**WORK INSTRUCTIONS**:
1/ In the debate transcript on gold and the American balance of payments, what does Mr. W. M. Sutton say people are speculating on?
2/ Extend the debate transcript on gold and the American balance of payments past its final line.

**TEXT PROVIDED**:

------------------------------------------------

Mr. G. F. VAN L. FRONEMAN:

As security value.

Mr. W. M. SUTTON:

It has no value other than 35 dollars per ounce because it will be bought at that price.

Mr. G. F. VAN L. FRONEMAN:

Nonsense.

Mr. W. M. SUTTON:

It is all right the hon. member obviously cannot follow what I am saying. What is happening with the free market price? People are speculating on the weakness of the American fiscal policy. I do not think anybody, neither the hon. the Minister nor anybody else, doubts the strength of the American economy. But what is being speculated on is the way in which the American people control the balance of payments which has been running against the dollar for the past so many years. Let us face it, the balance of payments has been running against the American government because of the aid they give, the money they spend on the Vietnam war, and because of all kinds of extraneous matters which are not related to the actual trade figures of the American people. This is what is happening. The other activities of the American Government are leading to a balance of payments crisis, a deficit. I think this is something which we have to look at again and take cognizance of. One of the most undesirable ways in which it can be remedied, is for America to go back into economic isolation, or to engage in a trade war with some of the European countries, or to limit investment capital abroad, or to require the repatriation of investment capital abroad, or to require the payment of debts by other countries within a certain specified time. It can be done and the American Government can restore its balance of payments immediately by actions of that sort which will have the most tremendously detrimental effect on world trade as such and on South Africa to a very great extent.

I believe the chance is here, and this is really why I raise the matter, for the hon. the Minister to take up a position for South Africa which will be to our advantage. We are in a strong position. I do not agree we have all the trumps, as the hon. member for Wonderboom said. But I do believe we are in a strong position.

Mr. G. F. VAN L. FRONEMAN:

Are you pleading for America or are you pleading for South Africa?

------------------------------------------------

Excerpt from a dataset:
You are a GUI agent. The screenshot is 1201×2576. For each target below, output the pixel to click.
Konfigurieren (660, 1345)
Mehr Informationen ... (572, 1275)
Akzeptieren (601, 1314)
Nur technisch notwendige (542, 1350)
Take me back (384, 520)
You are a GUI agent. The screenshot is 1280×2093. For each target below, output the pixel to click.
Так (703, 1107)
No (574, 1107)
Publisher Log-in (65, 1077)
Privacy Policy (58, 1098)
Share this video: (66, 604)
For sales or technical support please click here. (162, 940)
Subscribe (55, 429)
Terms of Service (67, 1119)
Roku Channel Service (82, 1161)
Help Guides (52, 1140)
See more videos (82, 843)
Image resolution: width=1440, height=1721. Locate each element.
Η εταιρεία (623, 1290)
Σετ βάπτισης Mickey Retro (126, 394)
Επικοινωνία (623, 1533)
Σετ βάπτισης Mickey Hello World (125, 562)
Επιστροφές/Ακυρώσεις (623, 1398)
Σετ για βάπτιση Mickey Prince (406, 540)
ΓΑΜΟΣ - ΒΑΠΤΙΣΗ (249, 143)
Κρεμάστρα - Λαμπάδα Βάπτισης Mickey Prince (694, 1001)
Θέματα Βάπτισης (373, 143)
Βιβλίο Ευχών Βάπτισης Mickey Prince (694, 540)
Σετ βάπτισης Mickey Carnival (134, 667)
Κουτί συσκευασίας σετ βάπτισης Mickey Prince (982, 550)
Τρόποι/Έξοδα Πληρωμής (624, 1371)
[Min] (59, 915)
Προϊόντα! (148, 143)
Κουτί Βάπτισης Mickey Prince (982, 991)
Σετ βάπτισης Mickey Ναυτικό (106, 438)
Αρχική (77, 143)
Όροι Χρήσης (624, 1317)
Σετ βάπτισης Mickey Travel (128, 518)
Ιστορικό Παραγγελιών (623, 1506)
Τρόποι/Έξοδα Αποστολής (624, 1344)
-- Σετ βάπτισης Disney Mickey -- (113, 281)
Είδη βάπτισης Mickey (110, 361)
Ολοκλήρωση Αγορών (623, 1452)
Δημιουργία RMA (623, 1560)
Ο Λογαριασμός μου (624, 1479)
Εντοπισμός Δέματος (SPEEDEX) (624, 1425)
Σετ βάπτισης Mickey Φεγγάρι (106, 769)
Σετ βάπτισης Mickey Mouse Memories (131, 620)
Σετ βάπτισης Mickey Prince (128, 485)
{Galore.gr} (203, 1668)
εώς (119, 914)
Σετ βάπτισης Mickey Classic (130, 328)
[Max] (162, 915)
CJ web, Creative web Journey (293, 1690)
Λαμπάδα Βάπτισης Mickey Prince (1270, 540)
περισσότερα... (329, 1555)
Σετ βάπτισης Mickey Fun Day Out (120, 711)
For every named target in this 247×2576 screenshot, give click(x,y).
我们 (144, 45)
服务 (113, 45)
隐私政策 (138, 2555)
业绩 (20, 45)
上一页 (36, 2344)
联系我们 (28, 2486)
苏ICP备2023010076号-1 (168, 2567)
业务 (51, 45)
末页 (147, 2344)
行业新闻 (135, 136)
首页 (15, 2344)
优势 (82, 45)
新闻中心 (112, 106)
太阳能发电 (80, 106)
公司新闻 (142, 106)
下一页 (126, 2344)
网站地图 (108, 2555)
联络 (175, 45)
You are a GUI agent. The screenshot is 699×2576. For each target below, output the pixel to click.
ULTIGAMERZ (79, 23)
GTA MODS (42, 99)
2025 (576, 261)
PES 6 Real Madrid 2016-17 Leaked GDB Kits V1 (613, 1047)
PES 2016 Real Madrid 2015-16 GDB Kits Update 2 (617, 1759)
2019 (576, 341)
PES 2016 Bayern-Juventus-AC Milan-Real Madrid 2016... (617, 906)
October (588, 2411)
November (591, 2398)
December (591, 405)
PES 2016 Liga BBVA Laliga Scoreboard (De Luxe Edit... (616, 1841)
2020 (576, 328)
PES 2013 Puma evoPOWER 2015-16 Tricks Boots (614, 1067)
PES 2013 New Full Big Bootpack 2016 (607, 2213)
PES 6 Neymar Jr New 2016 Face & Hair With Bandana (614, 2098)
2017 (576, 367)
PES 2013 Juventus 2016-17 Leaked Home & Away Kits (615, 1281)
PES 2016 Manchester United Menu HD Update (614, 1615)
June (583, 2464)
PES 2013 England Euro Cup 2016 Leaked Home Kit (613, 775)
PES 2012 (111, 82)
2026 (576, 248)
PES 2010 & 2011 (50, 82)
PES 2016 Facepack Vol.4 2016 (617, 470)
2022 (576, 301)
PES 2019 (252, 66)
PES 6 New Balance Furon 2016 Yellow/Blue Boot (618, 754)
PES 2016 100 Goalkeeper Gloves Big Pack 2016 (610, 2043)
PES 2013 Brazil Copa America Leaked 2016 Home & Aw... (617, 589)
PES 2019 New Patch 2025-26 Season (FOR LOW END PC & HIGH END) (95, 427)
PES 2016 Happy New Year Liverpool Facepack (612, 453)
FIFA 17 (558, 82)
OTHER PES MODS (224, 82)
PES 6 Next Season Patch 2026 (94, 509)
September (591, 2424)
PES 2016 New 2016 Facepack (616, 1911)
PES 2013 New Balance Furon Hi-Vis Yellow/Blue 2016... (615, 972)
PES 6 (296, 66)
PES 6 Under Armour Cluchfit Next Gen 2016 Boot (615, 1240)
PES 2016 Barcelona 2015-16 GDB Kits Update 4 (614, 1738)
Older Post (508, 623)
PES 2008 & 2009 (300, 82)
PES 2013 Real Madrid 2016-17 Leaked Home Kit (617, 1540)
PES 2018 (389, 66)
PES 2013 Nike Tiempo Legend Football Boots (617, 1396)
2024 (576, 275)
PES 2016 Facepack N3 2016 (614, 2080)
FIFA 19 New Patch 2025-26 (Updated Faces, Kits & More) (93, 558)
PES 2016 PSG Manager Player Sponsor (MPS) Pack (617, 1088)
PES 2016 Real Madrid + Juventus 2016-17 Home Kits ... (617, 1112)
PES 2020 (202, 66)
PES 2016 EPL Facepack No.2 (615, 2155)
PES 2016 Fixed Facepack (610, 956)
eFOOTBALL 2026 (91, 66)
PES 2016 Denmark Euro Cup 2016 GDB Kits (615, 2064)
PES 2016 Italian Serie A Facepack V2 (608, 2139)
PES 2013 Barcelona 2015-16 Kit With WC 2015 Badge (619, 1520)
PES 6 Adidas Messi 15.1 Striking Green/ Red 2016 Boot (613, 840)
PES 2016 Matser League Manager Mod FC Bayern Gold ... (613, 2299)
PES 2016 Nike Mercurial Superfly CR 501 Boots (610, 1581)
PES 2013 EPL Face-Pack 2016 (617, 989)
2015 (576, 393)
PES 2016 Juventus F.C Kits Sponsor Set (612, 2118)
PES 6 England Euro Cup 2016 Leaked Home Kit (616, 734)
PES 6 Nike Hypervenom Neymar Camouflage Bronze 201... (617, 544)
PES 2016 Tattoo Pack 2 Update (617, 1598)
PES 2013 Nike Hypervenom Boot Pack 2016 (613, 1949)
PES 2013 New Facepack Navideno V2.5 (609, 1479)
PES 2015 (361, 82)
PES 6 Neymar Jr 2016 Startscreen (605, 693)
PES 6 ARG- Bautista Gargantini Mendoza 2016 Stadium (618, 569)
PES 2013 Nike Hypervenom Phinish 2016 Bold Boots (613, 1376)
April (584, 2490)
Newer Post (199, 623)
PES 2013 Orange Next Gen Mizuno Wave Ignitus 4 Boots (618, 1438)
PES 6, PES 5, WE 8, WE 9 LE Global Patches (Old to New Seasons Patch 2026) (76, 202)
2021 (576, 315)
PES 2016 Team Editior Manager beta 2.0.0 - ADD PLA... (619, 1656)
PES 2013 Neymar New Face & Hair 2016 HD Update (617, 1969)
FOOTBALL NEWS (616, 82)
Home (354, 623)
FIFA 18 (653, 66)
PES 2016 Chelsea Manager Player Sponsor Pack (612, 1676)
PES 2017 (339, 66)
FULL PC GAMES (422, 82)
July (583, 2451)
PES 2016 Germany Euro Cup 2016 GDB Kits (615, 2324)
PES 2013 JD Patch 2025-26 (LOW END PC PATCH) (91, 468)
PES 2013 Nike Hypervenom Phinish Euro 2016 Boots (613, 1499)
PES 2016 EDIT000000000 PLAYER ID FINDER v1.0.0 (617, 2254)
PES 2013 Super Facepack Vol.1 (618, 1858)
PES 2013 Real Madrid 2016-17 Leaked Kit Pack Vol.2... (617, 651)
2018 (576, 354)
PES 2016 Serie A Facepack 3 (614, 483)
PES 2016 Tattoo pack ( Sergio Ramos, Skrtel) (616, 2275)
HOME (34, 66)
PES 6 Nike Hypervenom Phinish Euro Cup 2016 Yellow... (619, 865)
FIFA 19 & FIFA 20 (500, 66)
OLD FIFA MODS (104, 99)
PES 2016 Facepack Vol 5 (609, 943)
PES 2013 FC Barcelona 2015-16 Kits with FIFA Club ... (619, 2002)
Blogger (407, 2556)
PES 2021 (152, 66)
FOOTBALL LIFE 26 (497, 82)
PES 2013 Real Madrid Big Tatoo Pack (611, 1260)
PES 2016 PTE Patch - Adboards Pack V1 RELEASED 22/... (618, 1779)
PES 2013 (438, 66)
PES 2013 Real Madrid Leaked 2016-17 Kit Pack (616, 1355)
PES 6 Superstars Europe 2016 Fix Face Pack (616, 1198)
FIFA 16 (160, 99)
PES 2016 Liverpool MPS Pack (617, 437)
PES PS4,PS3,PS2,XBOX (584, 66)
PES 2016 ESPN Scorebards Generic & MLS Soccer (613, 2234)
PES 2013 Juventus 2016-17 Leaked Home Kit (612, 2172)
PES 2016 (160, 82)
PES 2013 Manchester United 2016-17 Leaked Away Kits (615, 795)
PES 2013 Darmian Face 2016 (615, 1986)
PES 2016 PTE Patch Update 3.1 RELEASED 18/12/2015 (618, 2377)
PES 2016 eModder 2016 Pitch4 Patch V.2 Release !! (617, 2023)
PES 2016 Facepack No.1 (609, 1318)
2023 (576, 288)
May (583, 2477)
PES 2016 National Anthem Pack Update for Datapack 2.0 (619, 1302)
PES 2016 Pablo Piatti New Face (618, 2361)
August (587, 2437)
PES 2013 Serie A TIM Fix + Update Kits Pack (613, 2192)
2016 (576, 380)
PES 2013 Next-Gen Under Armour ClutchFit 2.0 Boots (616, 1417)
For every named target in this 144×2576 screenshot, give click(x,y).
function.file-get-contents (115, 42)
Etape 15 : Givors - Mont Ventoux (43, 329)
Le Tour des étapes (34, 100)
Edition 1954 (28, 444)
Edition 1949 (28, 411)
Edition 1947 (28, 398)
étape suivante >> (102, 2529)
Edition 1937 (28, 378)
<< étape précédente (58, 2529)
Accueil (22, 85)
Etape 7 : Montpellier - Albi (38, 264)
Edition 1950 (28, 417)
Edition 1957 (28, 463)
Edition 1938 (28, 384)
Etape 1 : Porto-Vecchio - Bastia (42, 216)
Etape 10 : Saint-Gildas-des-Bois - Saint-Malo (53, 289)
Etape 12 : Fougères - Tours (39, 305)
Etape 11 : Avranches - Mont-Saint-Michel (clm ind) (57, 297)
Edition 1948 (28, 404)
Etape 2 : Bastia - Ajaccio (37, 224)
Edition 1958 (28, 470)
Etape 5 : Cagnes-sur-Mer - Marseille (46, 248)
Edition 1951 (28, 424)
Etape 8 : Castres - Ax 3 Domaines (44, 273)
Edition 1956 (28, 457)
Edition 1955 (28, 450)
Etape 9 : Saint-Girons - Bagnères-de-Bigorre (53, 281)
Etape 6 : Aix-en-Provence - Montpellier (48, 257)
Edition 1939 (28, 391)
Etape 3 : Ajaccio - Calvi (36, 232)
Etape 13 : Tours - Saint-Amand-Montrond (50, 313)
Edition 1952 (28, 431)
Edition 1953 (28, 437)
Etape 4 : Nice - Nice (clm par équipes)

------------------------------------------------

**RESPONSES**:
1/ The weakness of the American fiscal policy.

2/
Mr. W. M. SUTTON:

I am trying to make a serious contribution to the debate, and if that hon. member will keep his mouth shut perhaps we can get on a bit faster. I believe our position is such that South Africa as a country with the gold that we produce can use our position of strength to make available to us export opportunities and markets by negotiation with America and France and all the people concerned. Because gold is a wasting asset. Whether it is going to be revalued or not, it will be only a certain period of years before this gold which we have which has been the understay and the underpinning of our economy for so many years will get less, because the production will decline. It will decline irrevocably unless we have some fantastic new development or discovery which nobody yet suspects. What our future depends on and what the Western civilization about which the hon. member for Wonderboom spoke depends on, is the development of export markets and the strengthening of our economy. Again I believe the Minister, or some other Minister, or the Government as such, by negotiation with the interested parties in this gold dispute, can establish for us a very strong position in export markets by means of concessions made to us for the action which we will take either as regards stabilizing the dollar by holding the price of gold at 35 dollars an ounce, or by agreeing to limit the amount of gold which we will sell in the free market, or by means of some other steps which will occur to the hon. the Minister. It is not for me to pretend to know what steps will have to be taken. But I believe we are in a position of great strength.

An HON. MEMBER:

We must twist their arm.

Mr. W. M. SUTTON:

Yes, we must twist their arm. What kind of a chance have we got if we do not twist their arm? We are a small country and we are regarded by the American Government as an unfriendly nation. In their own words, and in the words of their President, we are an unfriendly nation. We are now in a position where we can impress them with the financial responsibility of South Africa and with the contribution which we are prepared to make to financial stability in the Western world. It was Lenin who said the easiest way to beat the capitalists is to debauch their currency. It can be done quite easily. All that must be done is to ruin the financial system of the Western world and then you ruin their ability to support the wars against Communism, to support the development of under-developed peoples and you ruin all the things the West have been doing in an attempt to check Communism. I believe it to be on the cards to-day that should there be a major recession or a major war of international finance between America and the West, this is what will happen.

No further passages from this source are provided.